Trying an Open-source Multimodal LLM: My Disappointing Experience

Trying an Open-source Multimodal LLM: My Disappointing Experience

Computer scientists from various universities recently launched LLaVA, an open-source multimodal LLM, which I came across on Twitter last week. Similar to GPT-4, LLaVA handles both text and image inputs. It combines a general-purpose LLM with an image encoder to create a Large Language and Vision Assistant model. Intrigued by its touted features, I decided to test LLaVA to gauge its accuracy and reliability, particularly in comparison to GPT-4’s upcoming multimodal model. Let’s delve into my experience with LLaVA.

Understanding LLaVA: A Multimodal Language Model

LLaVA, a multimodal LLM akin to OpenAI’s GPT-4, integrates text and image processing. Unlike GPT-4, LLaVA possesses image processing capabilities thanks to a vision encoder infusion.

Engineered by computer scientists from the University of Wisconsin-Madison, Microsoft Research, and Columbia University, this project showcases the functionality of a multimodal model and evaluates its performance against GPT-4.

Vicuna serves as the large language model (LLM), while CLIP ViT-L/14 functions as the visual encoder, developed by OpenAI. The project has produced high-quality multimodal instruction-following data with GPT-4, resulting in excellent performance, achieving 92.53% in the ScienceQA benchmark.

Additionally, it’s fine-tuned for general-purpose visual chat and reasoning datasets, particularly from the science domain. Overall, LLaVA represents the beginning of a new multimodal reality, and I was excited to test it.

Using LLaVA’s Vision Assistant

1. To utilize LLaVA, visit and explore the demo, powered by the LLaVA-13B-v1 model.

2. Add an image in the top-left corner and select “Crop“. Ensure square images for the best output.

3. Now, add your question at the bottom and hit “Submit”. The LLM will then study the image and explain everything. You can also ask follow-up questions about the image.

Trying an Open-source Multimodal LLM: My Disappointing Experience

Multimodal LLM with Visual Capabilities: First Impressions

To check LLaVA’s vision capability, we started with basic examples. We uploaded a painting and asked LLaVA to identify the painting; it correctly answered. I also asked follow-up questions, and it did well.

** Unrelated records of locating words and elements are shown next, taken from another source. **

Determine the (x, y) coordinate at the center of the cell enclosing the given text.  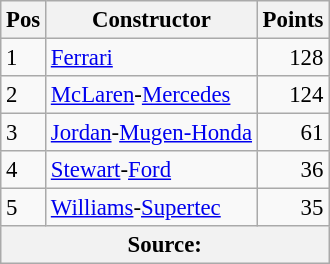
Stewart-Ford (152, 170)
128 (292, 58)
1 (24, 58)
Pos (24, 20)
35 (292, 208)
124 (292, 95)
Source: (165, 245)
McLaren-Mercedes (152, 95)
2 (24, 95)
Ferrari (152, 58)
4 (24, 170)
Jordan-Mugen-Honda (152, 133)
Williams-Supertec (152, 208)
Constructor (152, 20)
3 (24, 133)
5 (24, 208)
61 (292, 133)
36 (292, 170)
Points (292, 20)
Identify which cell holds the provided text, then report its [x, y] central coordinate. 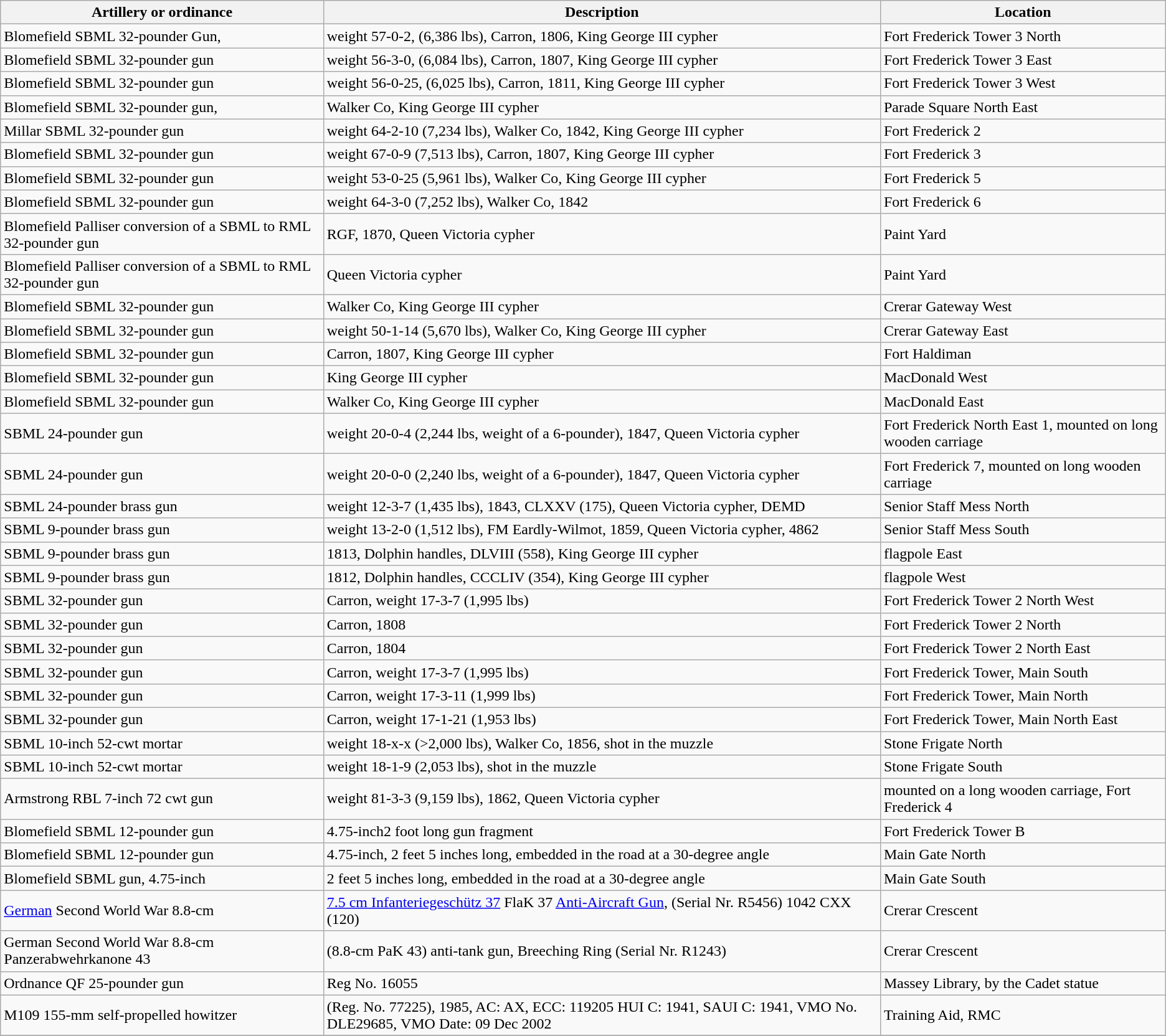
weight 57-0-2, (6,386 lbs), Carron, 1806, King George III cypher [602, 36]
Parade Square North East [1023, 107]
(8.8-cm PaK 43) anti-tank gun, Breeching Ring (Serial Nr. R1243) [602, 952]
flagpole East [1023, 554]
Ordnance QF 25-pounder gun [162, 984]
weight 64-2-10 (7,234 lbs), Walker Co, 1842, King George III cypher [602, 131]
MacDonald East [1023, 402]
SBML 24-pounder brass gun [162, 506]
Queen Victoria cypher [602, 274]
4.75-inch2 foot long gun fragment [602, 832]
Stone Frigate North [1023, 743]
weight 56-0-25, (6,025 lbs), Carron, 1811, King George III cypher [602, 83]
Crerar Gateway West [1023, 306]
2 feet 5 inches long, embedded in the road at a 30-degree angle [602, 879]
weight 18-x-x (>2,000 lbs), Walker Co, 1856, shot in the muzzle [602, 743]
Fort Frederick Tower 3 North [1023, 36]
weight 56-3-0, (6,084 lbs), Carron, 1807, King George III cypher [602, 60]
Senior Staff Mess South [1023, 530]
Location [1023, 12]
German Second World War 8.8-cm [162, 911]
MacDonald West [1023, 378]
weight 64-3-0 (7,252 lbs), Walker Co, 1842 [602, 202]
weight 20-0-4 (2,244 lbs, weight of a 6-pounder), 1847, Queen Victoria cypher [602, 434]
Millar SBML 32-pounder gun [162, 131]
weight 20-0-0 (2,240 lbs, weight of a 6-pounder), 1847, Queen Victoria cypher [602, 475]
Fort Frederick 3 [1023, 154]
Fort Frederick Tower 2 North [1023, 625]
Fort Frederick North East 1, mounted on long wooden carriage [1023, 434]
Stone Frigate South [1023, 767]
Fort Frederick Tower 2 North West [1023, 601]
mounted on a long wooden carriage, Fort Frederick 4 [1023, 800]
Fort Frederick 5 [1023, 178]
weight 67-0-9 (7,513 lbs), Carron, 1807, King George III cypher [602, 154]
4.75-inch, 2 feet 5 inches long, embedded in the road at a 30-degree angle [602, 855]
Fort Frederick Tower 3 East [1023, 60]
Carron, 1807, King George III cypher [602, 354]
Fort Frederick Tower B [1023, 832]
Blomefield SBML 32-pounder gun, [162, 107]
Fort Haldiman [1023, 354]
Fort Frederick 6 [1023, 202]
1813, Dolphin handles, DLVIII (558), King George III cypher [602, 554]
weight 81-3-3 (9,159 lbs), 1862, Queen Victoria cypher [602, 800]
weight 18-1-9 (2,053 lbs), shot in the muzzle [602, 767]
Description [602, 12]
Main Gate South [1023, 879]
1812, Dolphin handles, CCCLIV (354), King George III cypher [602, 577]
M109 155-mm self-propelled howitzer [162, 1015]
weight 13-2-0 (1,512 lbs), FM Eardly-Wilmot, 1859, Queen Victoria cypher, 4862 [602, 530]
Fort Frederick Tower 3 West [1023, 83]
Carron, 1808 [602, 625]
Massey Library, by the Cadet statue [1023, 984]
Armstrong RBL 7-inch 72 cwt gun [162, 800]
King George III cypher [602, 378]
Main Gate North [1023, 855]
weight 12-3-7 (1,435 lbs), 1843, CLXXV (175), Queen Victoria cypher, DEMD [602, 506]
Reg No. 16055 [602, 984]
7.5 cm Infanteriegeschütz 37 FlaK 37 Anti-Aircraft Gun, (Serial Nr. R5456) 1042 CXX (120) [602, 911]
Carron, weight 17-1-21 (1,953 lbs) [602, 719]
flagpole West [1023, 577]
Fort Frederick 7, mounted on long wooden carriage [1023, 475]
Crerar Gateway East [1023, 331]
German Second World War 8.8-cm Panzerabwehrkanone 43 [162, 952]
Fort Frederick 2 [1023, 131]
Blomefield SBML 32-pounder Gun, [162, 36]
Senior Staff Mess North [1023, 506]
(Reg. No. 77225), 1985, AC: AX, ECC: 119205 HUI C: 1941, SAUI C: 1941, VMO No. DLE29685, VMO Date: 09 Dec 2002 [602, 1015]
weight 50-1-14 (5,670 lbs), Walker Co, King George III cypher [602, 331]
Training Aid, RMC [1023, 1015]
RGF, 1870, Queen Victoria cypher [602, 234]
weight 53-0-25 (5,961 lbs), Walker Co, King George III cypher [602, 178]
Fort Frederick Tower 2 North East [1023, 648]
Artillery or ordinance [162, 12]
Carron, 1804 [602, 648]
Fort Frederick Tower, Main North [1023, 696]
Fort Frederick Tower, Main South [1023, 672]
Blomefield SBML gun, 4.75-inch [162, 879]
Carron, weight 17-3-11 (1,999 lbs) [602, 696]
Fort Frederick Tower, Main North East [1023, 719]
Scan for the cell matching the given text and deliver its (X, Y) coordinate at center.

For instance, I uploaded an image of food items and posed questions about breakfast options and the total calorie intake. It correctly identified each item, provided food recipes, and estimated the calorie count. Although the recipes lacked detail, the multimodal LLM suggested incorporating the three food items into a dish or meal.

Subsequently, I included an image with a handwritten note requesting a Python script for the Bubble sort algorithm. However, it failed to recognize the text on paper and couldn’t execute the code. Thus, I presented a simple mathematical question asking for the value of x, yet it still provided an incorrect answer.

To delve deeper, I added another mathematical question, yet it wasn’t handwritten for clarity. It seems my handwriting wasn’t the issue; rather, the AI simply generated an incorrect equation. It appears it doesn’t utilize OCR, instead analyzing pixels and comparing them with ImageNet models from CLIP. In tackling math problems, whether handwritten or typed, the LLaVA model struggled.

Continuing, I requested an explanation for a New Yorker cartoon’s humor, but it failed to grasp the comedic element, merely describing the scene. It only comprehended the assignment when I highlighted the gender aspect, resulting in a correct response.

Finally, I tasked LLaVA with analyzing a medical report, yet it consistently misinterpreted and provided inaccurate summaries. Despite multiple attempts, it failed to extract relevant data from the uploaded image.

The Need for Improvement in LLaVA

In summary, it is premature, particularly in the realm of open-source, to develop a proficient multimodal LLM. Without a robust foundational language-visual model, the open-source community may lag behind proprietary alternatives. While Meta has released several open-source models, it has not provided any visual models for community development, excluding Segment Anything, which is irrelevant in this context.

Google released PaLM-E, an embodied multimodal language model in March 2023, while OpenAI demonstrated GPT-4’s multimodal capabilities during the launch. When asked about an image where a VGA connector is plugged into a phone’s charging port, GPT-4 highlighted the absurdity with clinical precision. In another demonstration during the GPT-4 developer stream, OpenAI’s multimodal model swiftly created a fully-functional website after analyzing a handwritten note.

Simply put, based on our tests on LLaVA, it will take much longer for Google to catch up with OpenAI in the language-visual space. With further progress, development, and innovation, improvements are expected. However, currently, we are eagerly awaiting the opportunity to test GPT-4’s multimodal capabilities.